The earliest reports of a coronavirus infection in animals occurred in the late 1920s, when an acute

respiratory infection of domesticated chickens emerged in North America. [15] Arthur Schalk and M.C.
Hawn in 1931 made the first detailed report which described a new respiratory infection of
chickens in North Dakota. The infection of new-born chicks was characterized by gasping and
listlessness with high mortality rates of 40–90%.[16] Leland David Bushnell and Carl Alfred Brandly
isolated the virus that caused the infection in 1933. [17] The virus was then known as infectious
bronchitis virus (IBV). Charles D. Hudson and Fred Robert Beaudette cultivated the virus for the first
time in 1937.[18] The specimen came to be known as the Beaudette strain. In the late 1940s, two
more animal coronaviruses, JHM that causes brain disease (murine encephalitis) and mouse
hepatitis virus (MHV) that causes hepatitis in mice were discovered. [19] It was not realized at the time
that these three different viruses were related. [20][12]
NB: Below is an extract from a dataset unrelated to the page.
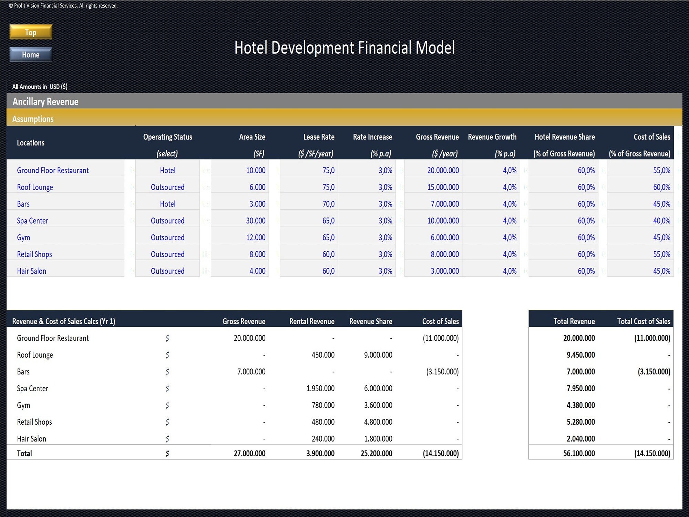
Task: Click the Total Revenue value for Spa Center
Action: tap(581, 388)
Human coronaviruses were discovered in the 1960s [21][22] using two different methods in the United
Kingdom and the United States.[23] E.C. Kendall, Malcolm Bynoe, and David Tyrrell working at
the Common Cold Unit of the British Medical Research Council collected a unique common
cold virus designated B814 in 1961. [24][25][26] The virus could not be cultivated using standard
techniques which had successfully cultivated rhinoviruses, adenoviruses and other known common
cold viruses. In 1965, Tyrrell and Bynoe successfully cultivated the novel virus by serially passing it
through organ culture of human embryonic trachea.[27] The new cultivating method was introduced to
the lab by Bertil Hoorn.[28] The isolated virus when intranasally inoculated into volunteers caused a
cold and was inactivated by ether which indicated it had a lipid envelope.[24][29] Dorothy Hamre[30] and
John Procknow at the University of Chicago isolated a novel cold from medical students in 1962.
They isolated and grew the virus in kidney tissue culture, designating it 229E. The novel virus
caused a cold in volunteers and, like B814, was inactivated by ether. [31]
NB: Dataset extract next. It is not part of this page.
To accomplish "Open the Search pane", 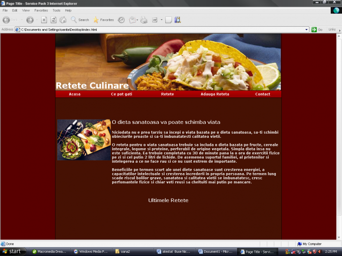I will (79, 20).

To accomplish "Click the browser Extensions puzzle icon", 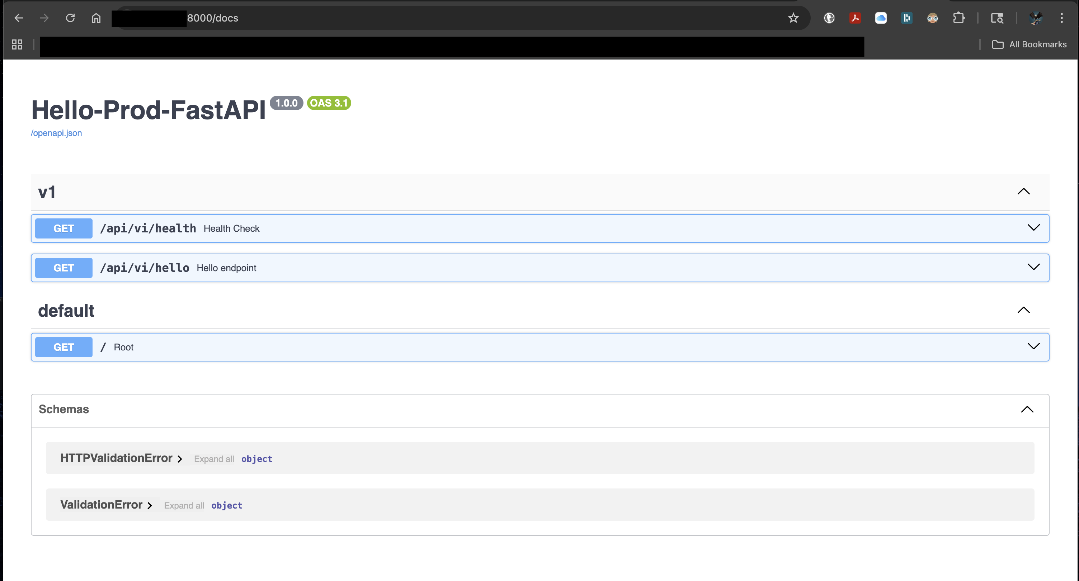I will 959,18.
Scottish virologist June Almeida at St Thomas' Hospital in London, collaborating with Tyrrell,
compared the structures of IBV, B814 and 229E in 1967. [32][33] Using electron microscopy the three
viruses were shown to be morphologically related by their general shape and distinctive club-
like spikes.[34] A research group at the National Institute of Health the same year was able to isolate
another member of this new group of viruses using organ culture and named one of the samples
OC43 (OC for organ culture).[35] Like B814, 229E, and IBV, the novel cold virus OC43 had distinctive
club-like spikes when observed with the electron microscope. [36][37]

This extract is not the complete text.